Did Motorola Throw Google Under the Bus?

Googleunderbus-a

While other U.S. corporations doing business in China may admire Google’s tough stand against the Chinese government’s Internet censorship and cyber attacks, it doesn’t doesn’t mean they’re prepared support Google by exiting the country with them.

Take a look at Motorola who threw Google under the bus by  striking a search deal with Google’s arch-rival Baidu faster than you can text a donation to Haiti. Motorola will allow consumers to choose Baidu or another search engine as the default search option on Android-based phones in China.

Motorola also stated they would open their own application store for Android customers in China.  Google’s Android Market has not been made available to the Chinese consumer. “It takes away the risk that Motorola’s success in China is 100 percent tied to Google,” Morgan Keegan analyst Tavis McCourt who estimates that Motorola’s share of the China mobile phone market has dropped in recent years to about 2 percent from 20 percent told Reuters in relation to the Baidu deal.

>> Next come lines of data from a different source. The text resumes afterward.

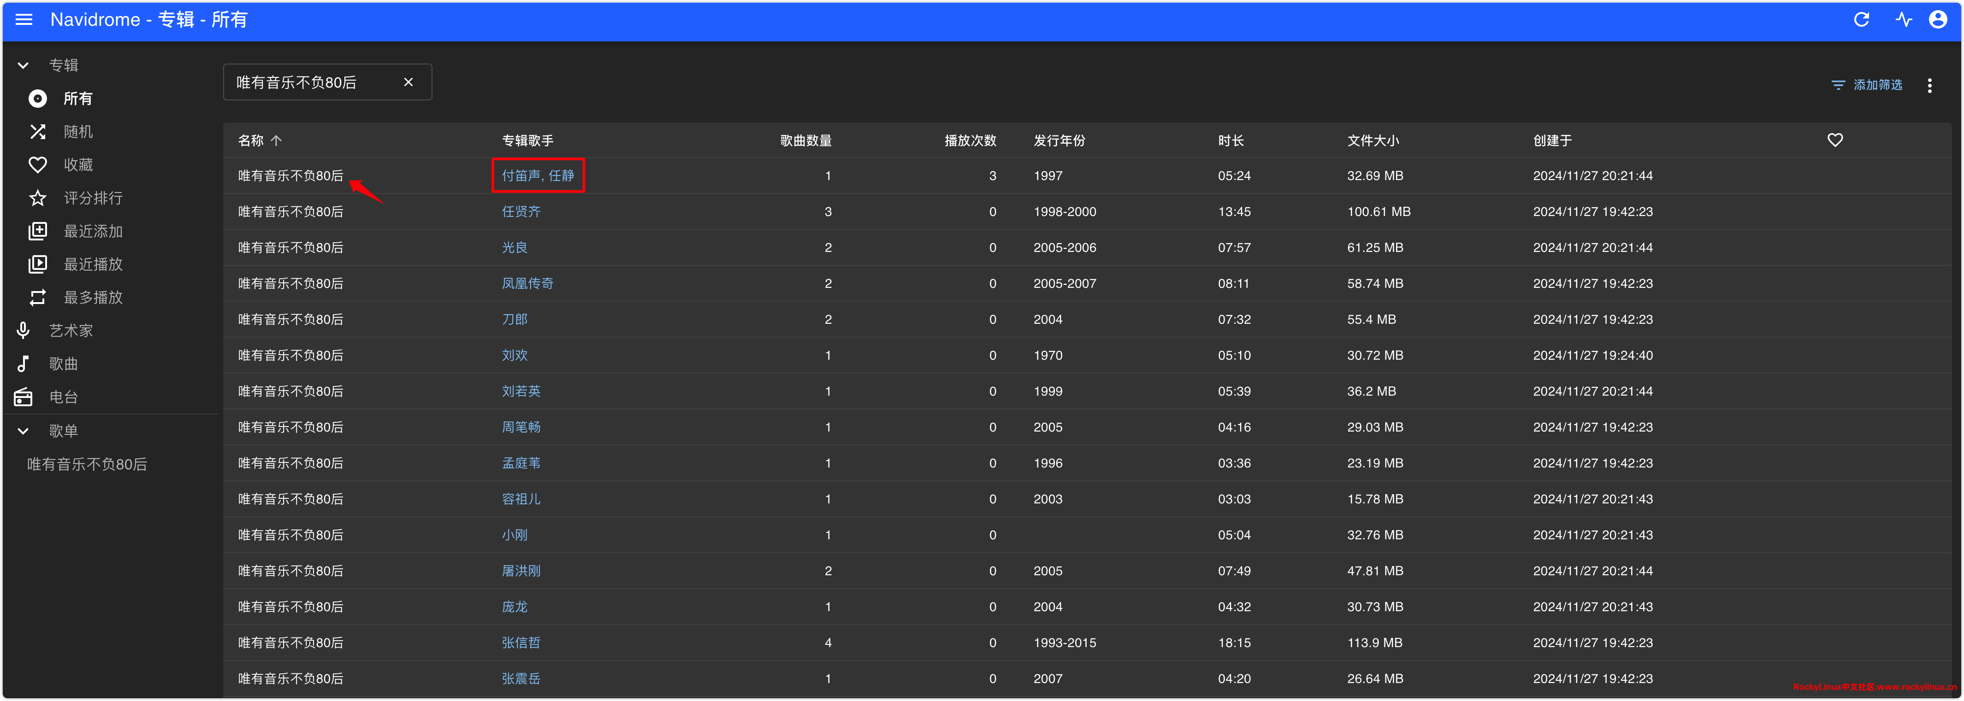Collapse the 歌单 sidebar section
Screen dimensions: 1964x701
(x=23, y=431)
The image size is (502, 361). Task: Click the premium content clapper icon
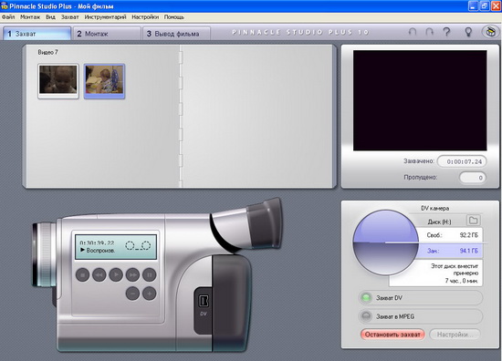490,32
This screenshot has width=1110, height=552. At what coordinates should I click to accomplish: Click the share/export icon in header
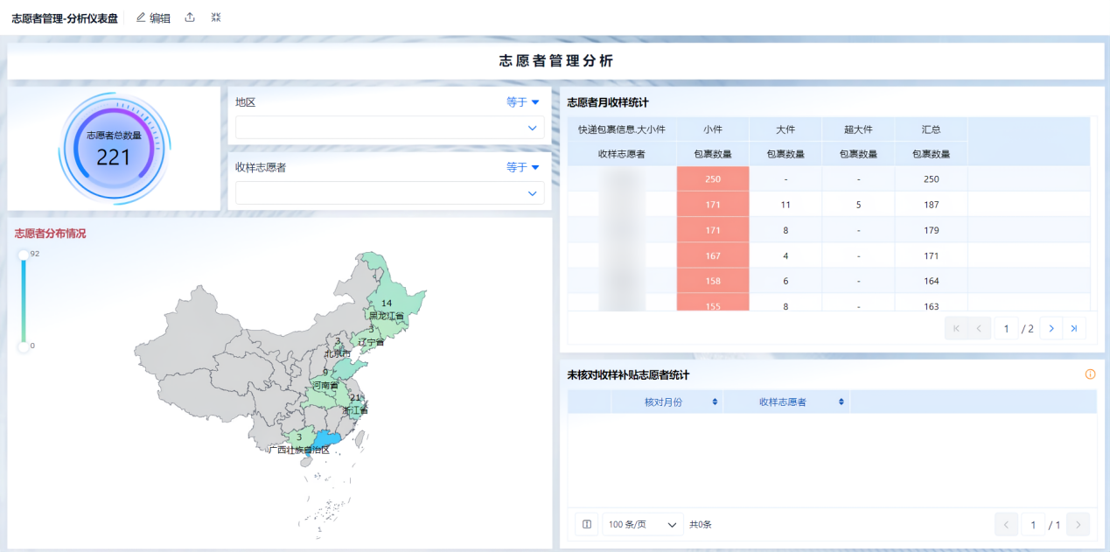click(190, 17)
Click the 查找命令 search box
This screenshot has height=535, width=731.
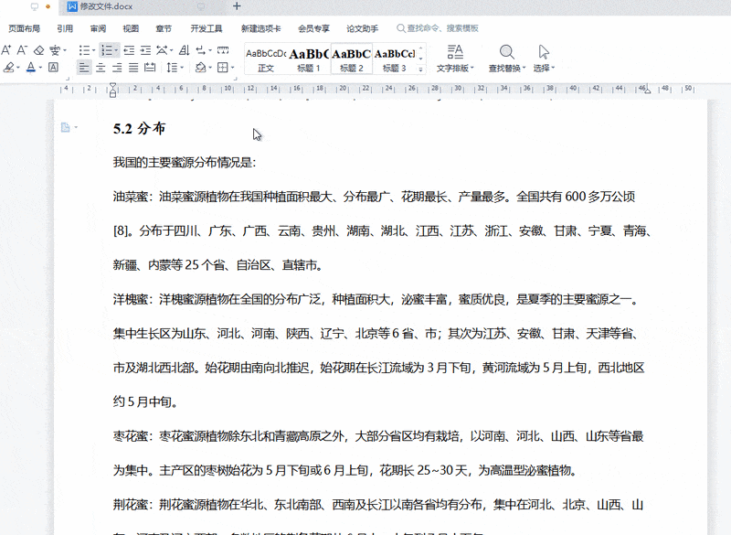[442, 28]
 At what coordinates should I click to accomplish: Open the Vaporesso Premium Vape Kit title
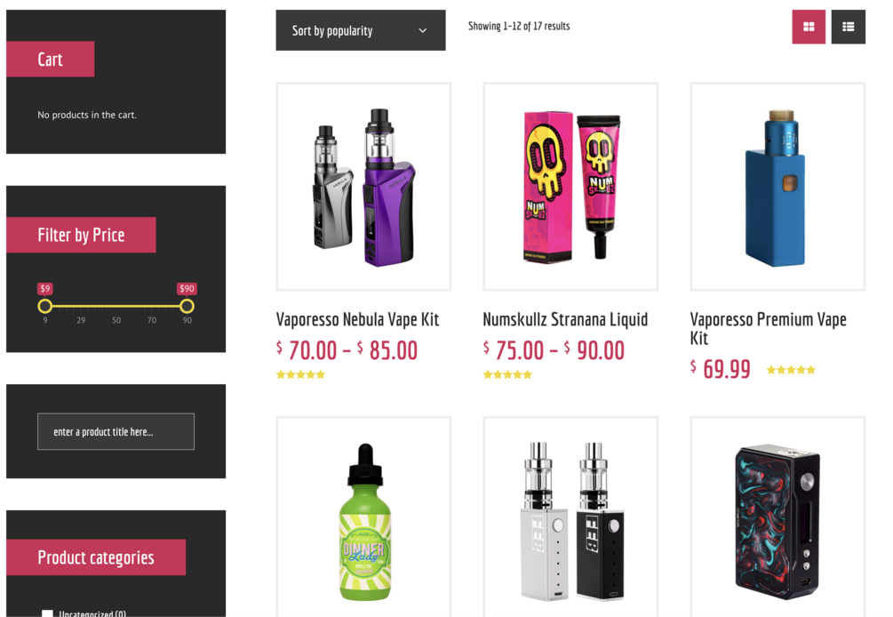click(769, 329)
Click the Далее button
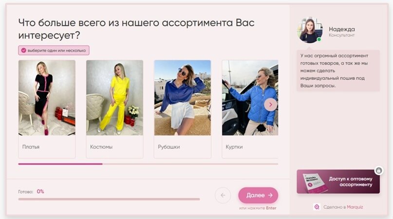The height and width of the screenshot is (219, 393). point(258,195)
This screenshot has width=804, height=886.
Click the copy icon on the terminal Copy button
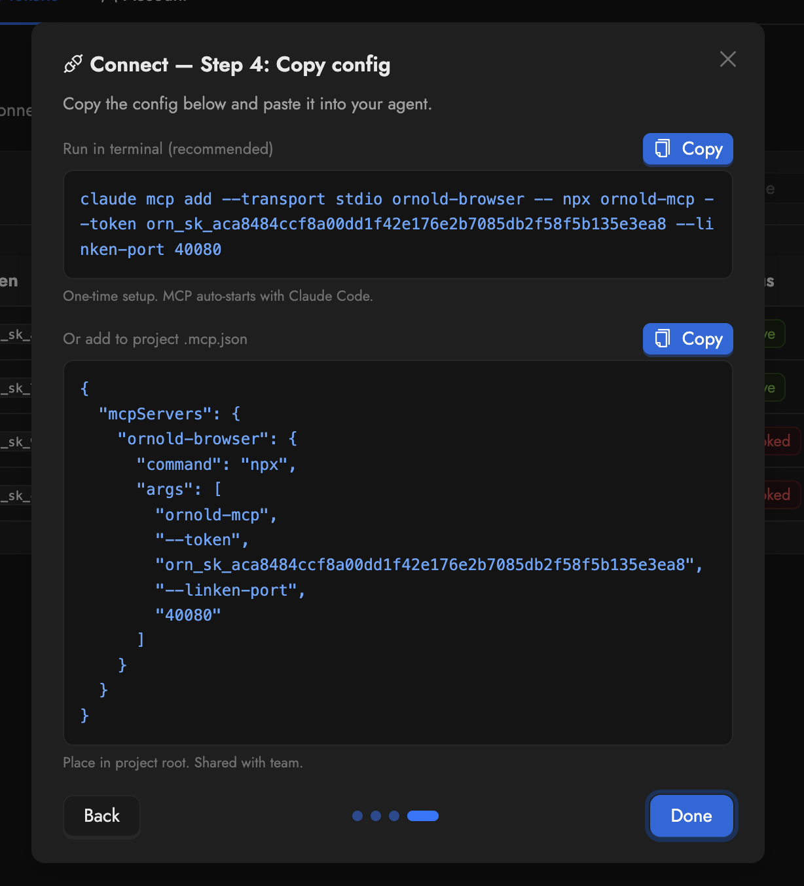tap(663, 149)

Christy Wyatt, Motorola’s vice president for software and services, said that the company wanted to give consumers choices for search and had been working on providing alternatives for some time.

“In some cases we have either operator customers or individual consumers who are more comfortable with something different. In the case of Baidu its obviously a brand that’s very well known in China,” Wyatt said.

The executive also said Motorola already provides search options other than Google on Android phones. For example it offers Yahoo search for phones at Latin American provider America Movil

Just business Google, nothing personal. Who wants to do business with a pariah company trying to face down a repressive regime over the Great Firewall of China? That shouldn’t be a problem with Baidu, China’s No. 1 search provider. China Digital Times has said the company has “a long history of being the most proactive and restrictive online censor in the search arena.”  Is that really something to brag about?  I guess it is when you live in the land of censorship and cyber espionage.

That should be comforting to Motorola as it tries to rebuild its business in China.